WHAT THE TASK REQUIRES = Lines from the entries below that hold "computer" form the answer; copy all of them.

TASK INPUTS =
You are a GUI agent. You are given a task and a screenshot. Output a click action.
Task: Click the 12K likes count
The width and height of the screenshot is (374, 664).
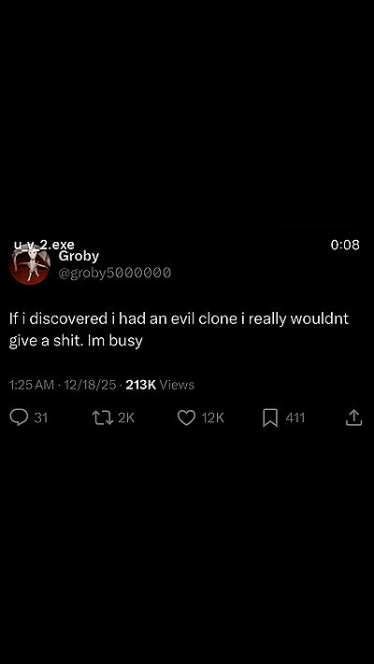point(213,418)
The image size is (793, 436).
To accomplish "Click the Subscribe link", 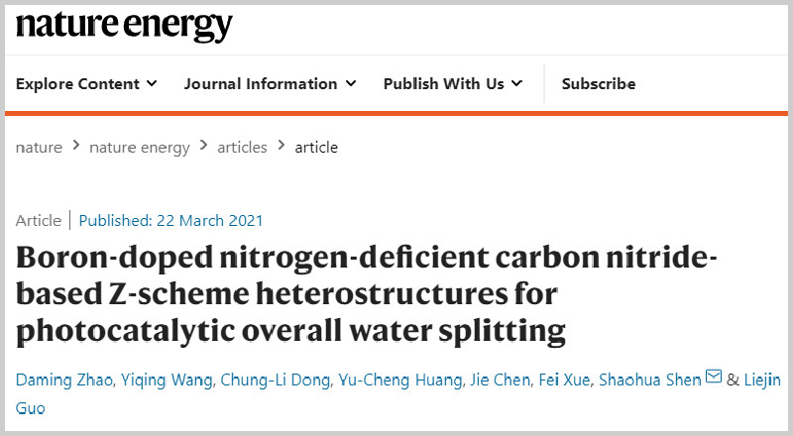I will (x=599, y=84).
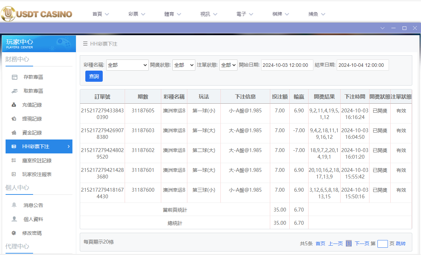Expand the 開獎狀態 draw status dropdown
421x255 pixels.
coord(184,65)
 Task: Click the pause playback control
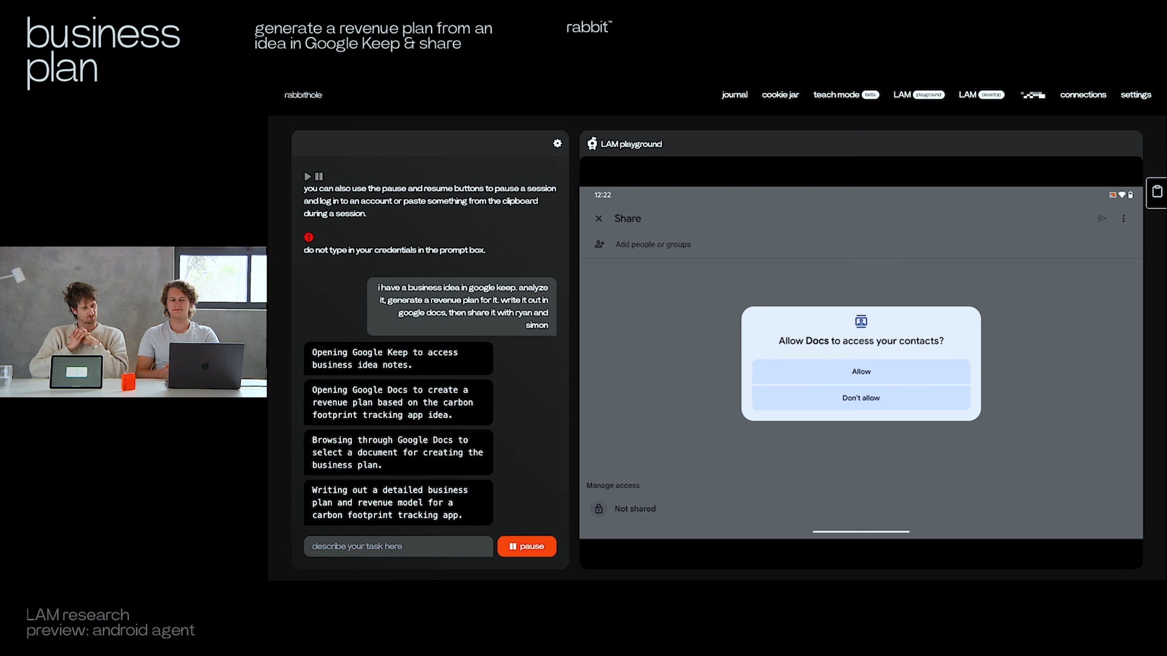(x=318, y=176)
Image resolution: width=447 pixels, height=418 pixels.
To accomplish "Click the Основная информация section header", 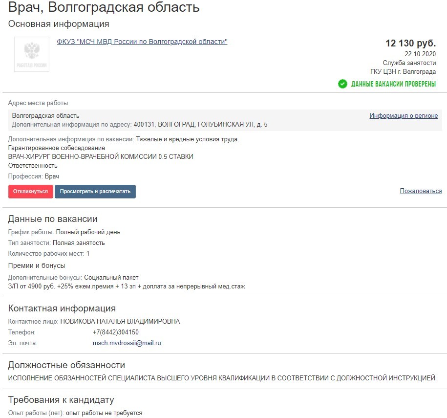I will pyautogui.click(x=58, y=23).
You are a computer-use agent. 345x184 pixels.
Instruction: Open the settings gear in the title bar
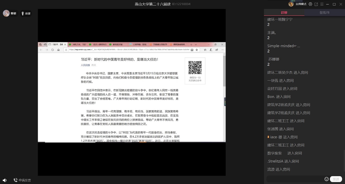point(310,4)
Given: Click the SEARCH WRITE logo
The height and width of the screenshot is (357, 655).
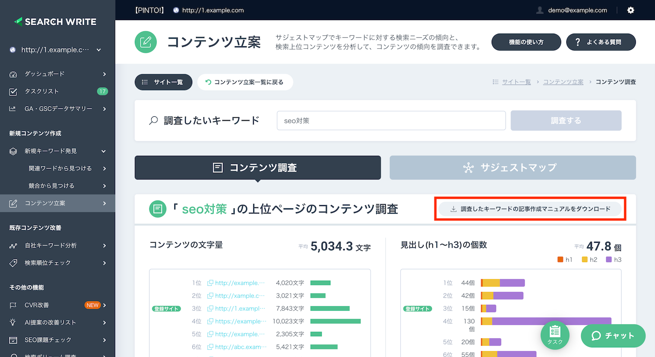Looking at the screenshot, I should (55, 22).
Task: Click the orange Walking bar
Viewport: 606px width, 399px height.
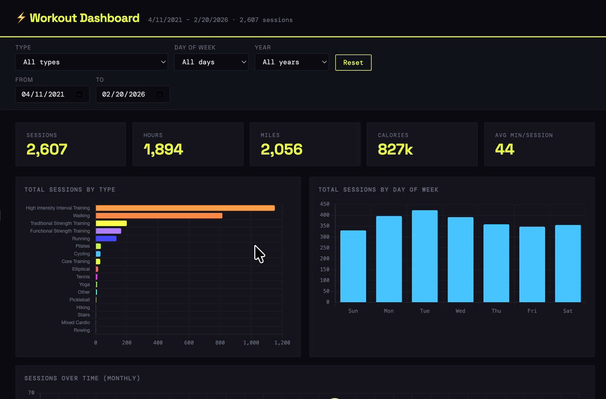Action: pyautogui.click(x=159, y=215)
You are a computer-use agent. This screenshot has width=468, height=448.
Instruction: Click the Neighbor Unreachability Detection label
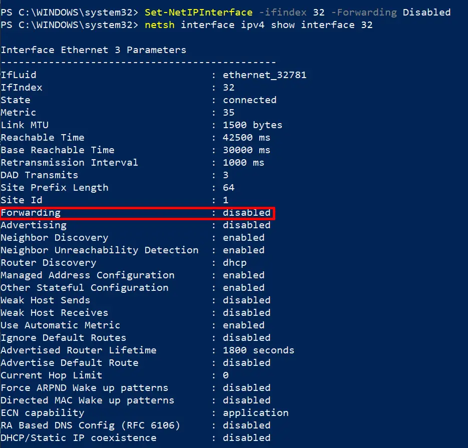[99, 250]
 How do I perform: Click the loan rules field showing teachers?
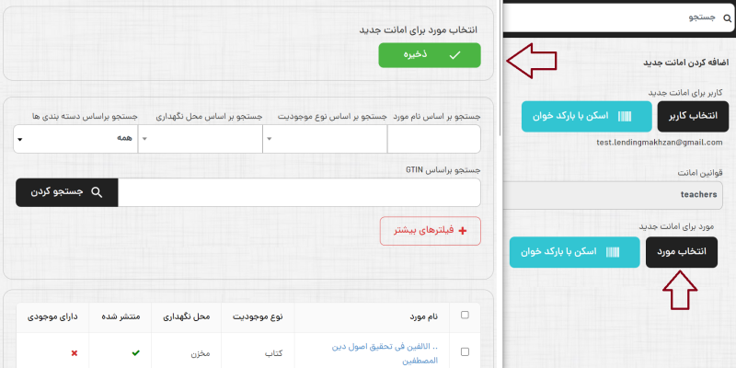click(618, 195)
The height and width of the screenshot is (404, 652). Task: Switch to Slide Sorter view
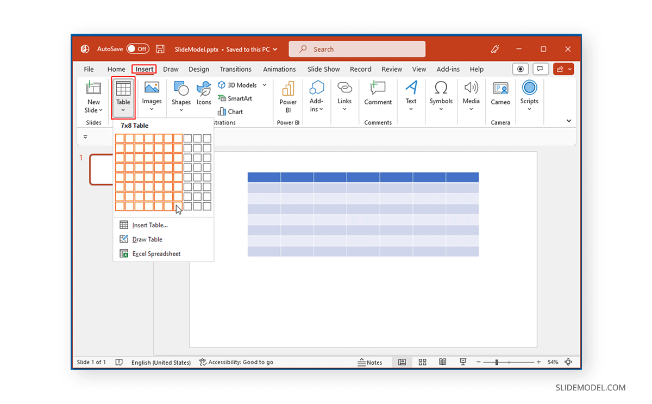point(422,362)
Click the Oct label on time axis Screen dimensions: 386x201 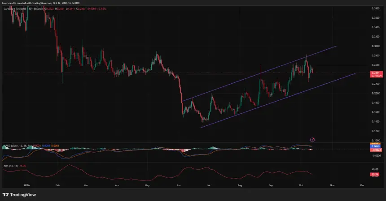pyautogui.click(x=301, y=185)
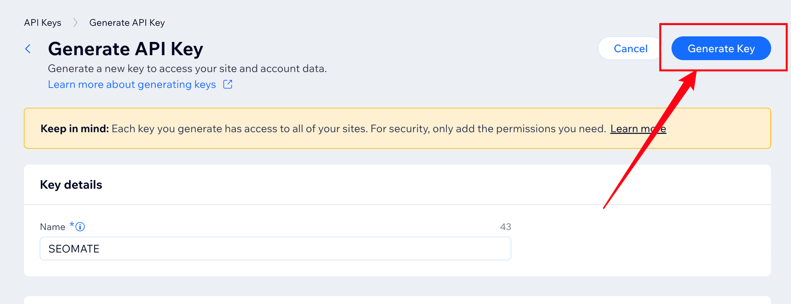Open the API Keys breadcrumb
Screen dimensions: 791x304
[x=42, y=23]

EXERCISE ANSWER =
You are a computer-use agent. 345x184 pixels.
You are a computer-use agent. This screenshot has width=468, height=448.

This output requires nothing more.